Every line of the records below from the line with "Returns & Refunds (452, 14)" up to and including the line with "[Toggle Shop submenu] (77, 114)" must be reproduced exactly, and no line outside that range.

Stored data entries
----------
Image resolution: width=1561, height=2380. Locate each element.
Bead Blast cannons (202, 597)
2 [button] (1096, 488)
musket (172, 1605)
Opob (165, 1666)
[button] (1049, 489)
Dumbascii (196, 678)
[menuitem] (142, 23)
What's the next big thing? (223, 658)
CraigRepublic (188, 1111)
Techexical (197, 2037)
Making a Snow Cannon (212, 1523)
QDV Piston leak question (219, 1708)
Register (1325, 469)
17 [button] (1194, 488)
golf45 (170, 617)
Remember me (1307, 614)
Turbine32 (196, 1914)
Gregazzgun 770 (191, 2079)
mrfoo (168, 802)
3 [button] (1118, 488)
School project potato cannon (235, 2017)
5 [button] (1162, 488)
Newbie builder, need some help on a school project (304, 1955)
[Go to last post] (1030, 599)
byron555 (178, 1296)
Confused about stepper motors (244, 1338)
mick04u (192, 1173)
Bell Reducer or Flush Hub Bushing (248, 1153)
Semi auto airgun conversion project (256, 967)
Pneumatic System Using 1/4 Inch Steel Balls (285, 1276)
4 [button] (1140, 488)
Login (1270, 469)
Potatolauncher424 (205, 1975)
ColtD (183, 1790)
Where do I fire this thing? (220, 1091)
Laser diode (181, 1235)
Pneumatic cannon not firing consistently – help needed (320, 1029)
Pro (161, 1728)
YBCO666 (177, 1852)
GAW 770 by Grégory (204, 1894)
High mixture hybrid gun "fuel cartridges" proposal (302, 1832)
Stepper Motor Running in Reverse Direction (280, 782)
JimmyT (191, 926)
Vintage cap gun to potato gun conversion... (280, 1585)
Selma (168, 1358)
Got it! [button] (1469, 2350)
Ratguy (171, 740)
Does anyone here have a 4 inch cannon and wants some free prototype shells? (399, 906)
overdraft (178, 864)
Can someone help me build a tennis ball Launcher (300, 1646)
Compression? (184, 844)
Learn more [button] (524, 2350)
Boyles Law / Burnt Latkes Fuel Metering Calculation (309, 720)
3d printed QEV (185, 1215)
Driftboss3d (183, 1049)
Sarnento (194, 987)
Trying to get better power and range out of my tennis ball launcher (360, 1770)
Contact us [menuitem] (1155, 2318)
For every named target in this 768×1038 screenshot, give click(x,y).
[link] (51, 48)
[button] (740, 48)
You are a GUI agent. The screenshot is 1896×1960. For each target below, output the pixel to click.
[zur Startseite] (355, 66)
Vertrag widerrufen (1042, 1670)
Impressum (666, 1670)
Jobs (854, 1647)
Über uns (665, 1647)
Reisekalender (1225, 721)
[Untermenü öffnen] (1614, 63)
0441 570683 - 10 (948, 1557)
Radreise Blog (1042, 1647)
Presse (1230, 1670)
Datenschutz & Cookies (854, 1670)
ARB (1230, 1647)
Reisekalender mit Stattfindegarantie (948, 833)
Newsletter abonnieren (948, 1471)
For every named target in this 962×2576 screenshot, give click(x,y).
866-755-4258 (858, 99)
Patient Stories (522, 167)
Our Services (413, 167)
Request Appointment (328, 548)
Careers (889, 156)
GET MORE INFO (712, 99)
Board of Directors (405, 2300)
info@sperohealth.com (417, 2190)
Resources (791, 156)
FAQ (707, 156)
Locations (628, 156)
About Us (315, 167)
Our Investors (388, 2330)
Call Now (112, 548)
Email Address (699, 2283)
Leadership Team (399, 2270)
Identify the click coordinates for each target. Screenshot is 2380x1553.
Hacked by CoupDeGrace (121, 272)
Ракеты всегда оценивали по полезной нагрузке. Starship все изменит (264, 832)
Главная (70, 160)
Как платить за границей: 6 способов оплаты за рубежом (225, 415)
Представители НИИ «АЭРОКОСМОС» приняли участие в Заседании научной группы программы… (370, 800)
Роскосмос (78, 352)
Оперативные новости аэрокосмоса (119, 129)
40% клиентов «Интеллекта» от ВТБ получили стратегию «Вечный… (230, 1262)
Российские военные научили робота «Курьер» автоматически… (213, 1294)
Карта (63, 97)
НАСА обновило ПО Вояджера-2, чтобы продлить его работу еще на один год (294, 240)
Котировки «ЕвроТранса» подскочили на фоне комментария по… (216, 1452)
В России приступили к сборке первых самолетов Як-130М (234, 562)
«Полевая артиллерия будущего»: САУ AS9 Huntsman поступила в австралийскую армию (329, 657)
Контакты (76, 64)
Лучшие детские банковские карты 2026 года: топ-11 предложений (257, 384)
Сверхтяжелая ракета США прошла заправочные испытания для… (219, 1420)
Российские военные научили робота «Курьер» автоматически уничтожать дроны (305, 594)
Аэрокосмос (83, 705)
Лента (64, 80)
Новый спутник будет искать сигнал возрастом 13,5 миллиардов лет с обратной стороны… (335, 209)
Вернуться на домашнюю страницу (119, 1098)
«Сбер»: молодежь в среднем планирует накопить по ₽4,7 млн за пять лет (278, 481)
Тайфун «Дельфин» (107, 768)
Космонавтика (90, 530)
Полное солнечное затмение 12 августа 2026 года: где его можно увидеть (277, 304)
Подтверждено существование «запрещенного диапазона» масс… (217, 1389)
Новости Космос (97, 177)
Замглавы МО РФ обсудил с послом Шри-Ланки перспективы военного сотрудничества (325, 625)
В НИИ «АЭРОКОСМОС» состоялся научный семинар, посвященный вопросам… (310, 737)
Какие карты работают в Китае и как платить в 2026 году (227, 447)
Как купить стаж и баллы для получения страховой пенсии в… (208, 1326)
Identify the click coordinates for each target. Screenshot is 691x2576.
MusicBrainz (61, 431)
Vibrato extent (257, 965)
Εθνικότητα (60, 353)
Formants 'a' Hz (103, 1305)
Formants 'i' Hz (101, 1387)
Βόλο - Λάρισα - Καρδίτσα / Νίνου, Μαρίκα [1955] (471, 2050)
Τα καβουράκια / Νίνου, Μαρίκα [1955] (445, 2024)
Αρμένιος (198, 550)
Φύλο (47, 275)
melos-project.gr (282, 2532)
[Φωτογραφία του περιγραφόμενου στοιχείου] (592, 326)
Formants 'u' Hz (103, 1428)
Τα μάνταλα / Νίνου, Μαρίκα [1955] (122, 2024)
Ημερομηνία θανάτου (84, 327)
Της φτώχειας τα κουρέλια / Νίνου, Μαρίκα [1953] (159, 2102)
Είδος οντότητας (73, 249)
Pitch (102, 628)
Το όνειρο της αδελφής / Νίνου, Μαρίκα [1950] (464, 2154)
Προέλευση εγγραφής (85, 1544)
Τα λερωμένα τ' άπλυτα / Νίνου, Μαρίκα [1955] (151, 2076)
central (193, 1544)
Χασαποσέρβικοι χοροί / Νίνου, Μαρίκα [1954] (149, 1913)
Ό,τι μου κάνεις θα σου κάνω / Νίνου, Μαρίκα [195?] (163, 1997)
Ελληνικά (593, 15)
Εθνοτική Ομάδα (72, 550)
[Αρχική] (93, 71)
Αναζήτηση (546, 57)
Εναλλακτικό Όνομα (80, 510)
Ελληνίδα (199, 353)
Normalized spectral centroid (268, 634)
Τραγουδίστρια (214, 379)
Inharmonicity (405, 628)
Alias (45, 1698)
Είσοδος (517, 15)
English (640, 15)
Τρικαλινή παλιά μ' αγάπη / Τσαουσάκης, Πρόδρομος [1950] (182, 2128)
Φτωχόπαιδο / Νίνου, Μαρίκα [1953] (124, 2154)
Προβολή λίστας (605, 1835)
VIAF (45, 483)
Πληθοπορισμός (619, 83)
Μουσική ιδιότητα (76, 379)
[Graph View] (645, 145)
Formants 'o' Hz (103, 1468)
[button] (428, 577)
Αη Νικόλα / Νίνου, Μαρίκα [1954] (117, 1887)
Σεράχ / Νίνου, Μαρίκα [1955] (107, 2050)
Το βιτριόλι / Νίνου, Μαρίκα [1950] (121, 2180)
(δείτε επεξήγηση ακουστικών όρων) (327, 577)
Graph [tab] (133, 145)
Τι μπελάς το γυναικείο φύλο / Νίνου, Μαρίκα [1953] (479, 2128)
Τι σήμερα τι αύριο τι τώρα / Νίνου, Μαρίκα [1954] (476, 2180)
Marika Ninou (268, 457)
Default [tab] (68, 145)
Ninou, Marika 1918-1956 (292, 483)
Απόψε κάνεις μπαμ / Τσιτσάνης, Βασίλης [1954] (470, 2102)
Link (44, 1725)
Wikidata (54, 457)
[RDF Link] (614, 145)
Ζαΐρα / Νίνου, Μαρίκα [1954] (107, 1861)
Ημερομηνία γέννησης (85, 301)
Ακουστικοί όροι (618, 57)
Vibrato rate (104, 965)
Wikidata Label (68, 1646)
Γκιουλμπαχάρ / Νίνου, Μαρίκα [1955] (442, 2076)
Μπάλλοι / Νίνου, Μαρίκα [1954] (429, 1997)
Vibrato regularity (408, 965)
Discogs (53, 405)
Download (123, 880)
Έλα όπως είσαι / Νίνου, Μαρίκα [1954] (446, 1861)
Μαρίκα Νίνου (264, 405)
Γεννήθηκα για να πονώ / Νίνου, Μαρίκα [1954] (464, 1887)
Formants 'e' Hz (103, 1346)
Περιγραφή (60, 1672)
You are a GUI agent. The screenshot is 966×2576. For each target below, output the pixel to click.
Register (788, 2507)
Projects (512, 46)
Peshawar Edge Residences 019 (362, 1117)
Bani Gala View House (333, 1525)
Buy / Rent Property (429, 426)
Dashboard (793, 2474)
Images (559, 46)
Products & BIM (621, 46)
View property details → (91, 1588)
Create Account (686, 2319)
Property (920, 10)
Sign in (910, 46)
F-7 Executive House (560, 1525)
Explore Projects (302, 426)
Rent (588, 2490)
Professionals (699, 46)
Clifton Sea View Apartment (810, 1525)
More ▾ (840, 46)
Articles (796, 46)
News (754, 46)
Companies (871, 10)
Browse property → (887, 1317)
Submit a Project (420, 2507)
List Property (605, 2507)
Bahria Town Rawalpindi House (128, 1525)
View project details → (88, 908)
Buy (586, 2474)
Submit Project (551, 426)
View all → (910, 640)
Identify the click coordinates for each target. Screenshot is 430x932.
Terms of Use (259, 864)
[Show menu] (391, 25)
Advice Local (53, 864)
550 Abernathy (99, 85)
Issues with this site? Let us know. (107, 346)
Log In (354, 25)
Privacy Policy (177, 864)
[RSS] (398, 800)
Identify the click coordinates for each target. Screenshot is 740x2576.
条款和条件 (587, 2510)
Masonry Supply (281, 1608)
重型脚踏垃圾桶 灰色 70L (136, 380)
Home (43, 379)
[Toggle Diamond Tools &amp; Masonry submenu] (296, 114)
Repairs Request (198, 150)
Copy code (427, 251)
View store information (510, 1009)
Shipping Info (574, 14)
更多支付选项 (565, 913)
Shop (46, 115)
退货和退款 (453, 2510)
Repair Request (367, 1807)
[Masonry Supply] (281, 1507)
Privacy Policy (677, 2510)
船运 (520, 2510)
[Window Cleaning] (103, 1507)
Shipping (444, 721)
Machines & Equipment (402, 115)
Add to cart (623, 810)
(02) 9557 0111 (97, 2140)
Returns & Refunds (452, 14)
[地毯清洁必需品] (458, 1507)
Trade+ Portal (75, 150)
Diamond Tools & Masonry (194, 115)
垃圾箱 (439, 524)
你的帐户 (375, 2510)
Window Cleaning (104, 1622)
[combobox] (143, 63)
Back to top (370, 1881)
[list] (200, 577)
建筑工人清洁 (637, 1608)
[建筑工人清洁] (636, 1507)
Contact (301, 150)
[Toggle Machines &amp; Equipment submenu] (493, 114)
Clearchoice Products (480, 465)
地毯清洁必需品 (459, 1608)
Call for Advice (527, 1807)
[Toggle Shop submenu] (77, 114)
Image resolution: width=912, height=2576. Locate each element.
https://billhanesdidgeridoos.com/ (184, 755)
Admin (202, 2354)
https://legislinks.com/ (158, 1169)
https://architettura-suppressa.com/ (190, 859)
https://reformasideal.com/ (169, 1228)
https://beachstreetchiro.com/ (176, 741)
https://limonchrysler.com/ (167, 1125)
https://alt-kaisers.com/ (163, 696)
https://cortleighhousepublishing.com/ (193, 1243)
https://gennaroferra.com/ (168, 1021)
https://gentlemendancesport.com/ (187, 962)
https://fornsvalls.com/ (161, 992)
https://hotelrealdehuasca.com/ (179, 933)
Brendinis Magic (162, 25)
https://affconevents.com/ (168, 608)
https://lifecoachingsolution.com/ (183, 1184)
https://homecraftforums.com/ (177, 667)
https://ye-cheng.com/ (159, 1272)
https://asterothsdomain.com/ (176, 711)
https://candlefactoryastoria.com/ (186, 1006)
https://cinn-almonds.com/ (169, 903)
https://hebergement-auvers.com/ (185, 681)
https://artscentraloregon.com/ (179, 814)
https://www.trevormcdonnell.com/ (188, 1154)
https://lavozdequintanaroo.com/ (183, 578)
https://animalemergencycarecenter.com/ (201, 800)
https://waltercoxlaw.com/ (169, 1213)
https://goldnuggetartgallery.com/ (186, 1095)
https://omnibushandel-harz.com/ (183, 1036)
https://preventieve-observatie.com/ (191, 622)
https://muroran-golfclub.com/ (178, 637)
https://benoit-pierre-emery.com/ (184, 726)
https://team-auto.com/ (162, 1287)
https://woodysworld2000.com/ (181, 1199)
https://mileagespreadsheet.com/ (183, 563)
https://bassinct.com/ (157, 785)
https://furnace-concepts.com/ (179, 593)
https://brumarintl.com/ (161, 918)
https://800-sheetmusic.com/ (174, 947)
----------
__Written response__.
Returns & Refunds (452, 14)
[地毯清洁必需品] (458, 1507)
Trade+ Portal (75, 150)
Diamond Tools & Masonry (194, 115)
垃圾箱 (439, 524)
你的帐户 (375, 2510)
Window Cleaning (104, 1622)
[combobox] (143, 63)
Back to top (370, 1881)
[list] (200, 577)
建筑工人清洁 (637, 1608)
[建筑工人清洁] (636, 1507)
Contact (301, 150)
[Toggle Machines &amp; Equipment submenu] (493, 114)
Clearchoice Products (480, 465)
地毯清洁必需品 (459, 1608)
Call for Advice (527, 1807)
[Toggle Shop submenu] (77, 114)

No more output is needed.